PASSAGE FOR REVIEW:
Schulman-Green is hopeful because many providers offer this care despite a lack of resources. She is working to provide data to support implementation of regular palliative care education for nurses and a true integration of palliative care APRNs in Israel’s health care system.

She assembled her team with YSN talent and experts in Israel. Schulman-Green’s research partner is Yafa Haron, PhD, a former director of research in the nursing division in Israel’s Ministry of Health, who is now an associate professor at Emek Yezreel College in Tel ‘Adashim. Haron advised another team member, Eliana Aaron ’15 DNP, when Aaron was a YSN student. Aaron runs EMA Care in Israel and teaches at Shaare Zedek Medical Center in Jerusalem. Another team member, Hanna Admi, is the Interdisciplinary Research Coordinator at Rambam Health Care Campus in Haifa. Nursing students Shelli Feder ’17 PhD, APRN, ACHPN and David Collett ’17 MSN round out the group.

Israel created policy in 2009 to offer palliative care in hospitals and create the first APRN role, but it hasn’t been fully implemented. Most medical and nursing schools include end-of-life content as part of a larger topic, and clinician education tends to be sporadic. Few physicians discuss end-of-life care, and there is little data on public knowledge of and attitudes toward palliative care.

Three Years of Research
To date, Schulman-Green has approached her research in phases over three years. In the first year, the team set out to learn the existing structure of palliative care and hospice services, the status of nursing education in an APRN role, the research landscape, and the systemic, cultural, religious, and political issues at play.

 

They conducted an online survey of professional caregivers and learned that 73 percent work with terminally ill patients on a weekly basis, but only 42 percent of respondents received formal palliative care training. They also examined the development of an APRN role, conducting interviews with palliative care physicians and APRNs, oncology nurses, policymakers, and deans. The results showed a low understanding of palliative care and a need for better role definition and practice authority for APRNs.

DATA SEGMENT:
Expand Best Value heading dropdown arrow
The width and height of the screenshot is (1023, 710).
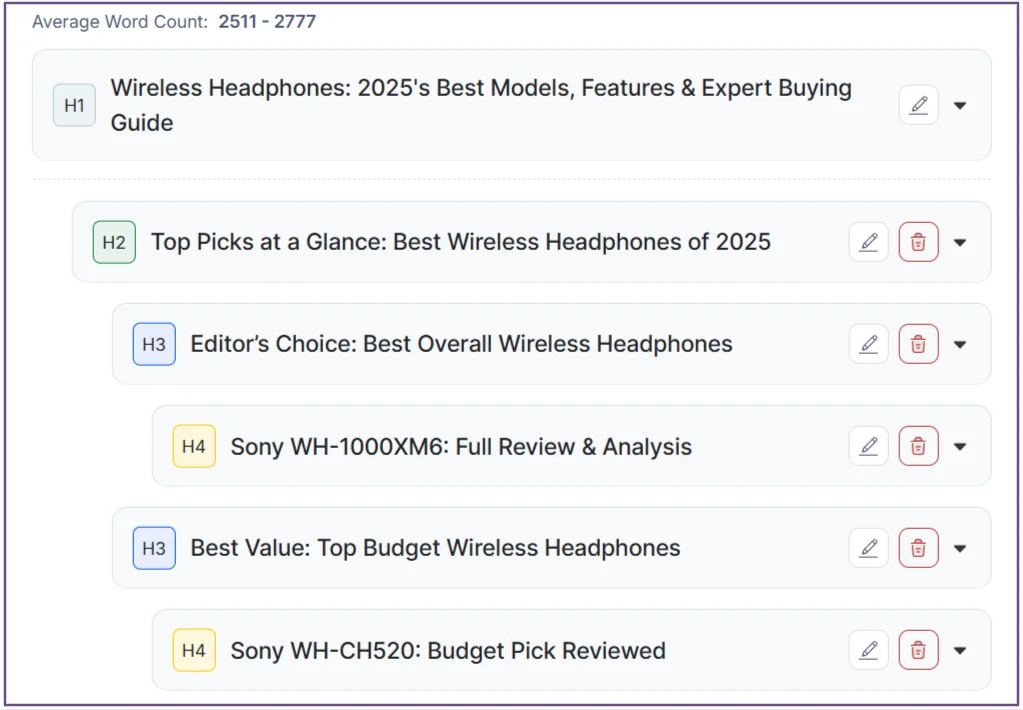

REQUIRED WORK: Resume the text on palliative care research in Israel, picking up after its last sentence. The material that comes after the text is separate from it.

OUTPUT OF THE EXERCISE:
In the second year, the team identified Rambam Hospital as a research partner and organized a small palliative care conference in Jerusalem. By the end of the second year, they had made more than a dozen presentations at local, regional, and international conferences, and featured the APRN project at YSN Scholars Day. Dr. Haron also visited Yale to collaborate in person on two writing projects and meet with global health faculty. The nursing division at the Ministry of Health created a committee to work on enhancing continuing education for nurses engaged in palliative and end-of-life care.

The main goal of the third year was to vet Managing Cancer Care (MCC) with patients and family caregivers at Rambam Health Care Campus. This palliative care-focused self-management intervention had already shown it could improve symptom management, decision-making, and goal-setting among women with breast cancer. In order to use the MCC in Israel, it first needs to be translated into Hebrew and edited for cultural relevance. The team is currently conducting interviews with breast cancer patients and family caregivers to refine the MCC language.

What’s Next
Schulman-Green believes that palliative care practices are a model for how all health care should be provided, not just during serious illness: patient-centered, caring for the patient and family as a unit, and matching a health care plan to a patient’s priorities.

Looking ahead, Schulman-Green hopes to see APRNs become fully empowered in practice and not just on paper. She also plans to pilot test MCC at the HaEmek Hospital in Afula, a particularly culturally diverse hospital in the north of Israel. Expansion into Ethiopia is also a possibility.

“It’s a tremendous learning experience for me and for the students on the team to see how palliative care is evolving in light of differences and similarities in the evolution of palliative care in the United States,” Schulman-Green said. “What’s been most satisfying is partnering with nurses and other clinicians in Israel in a common effort to improve the experience of serious illness for everyone in Israel—Jews, Arabs, Christians, Bedouins, Druze—and adults and children.”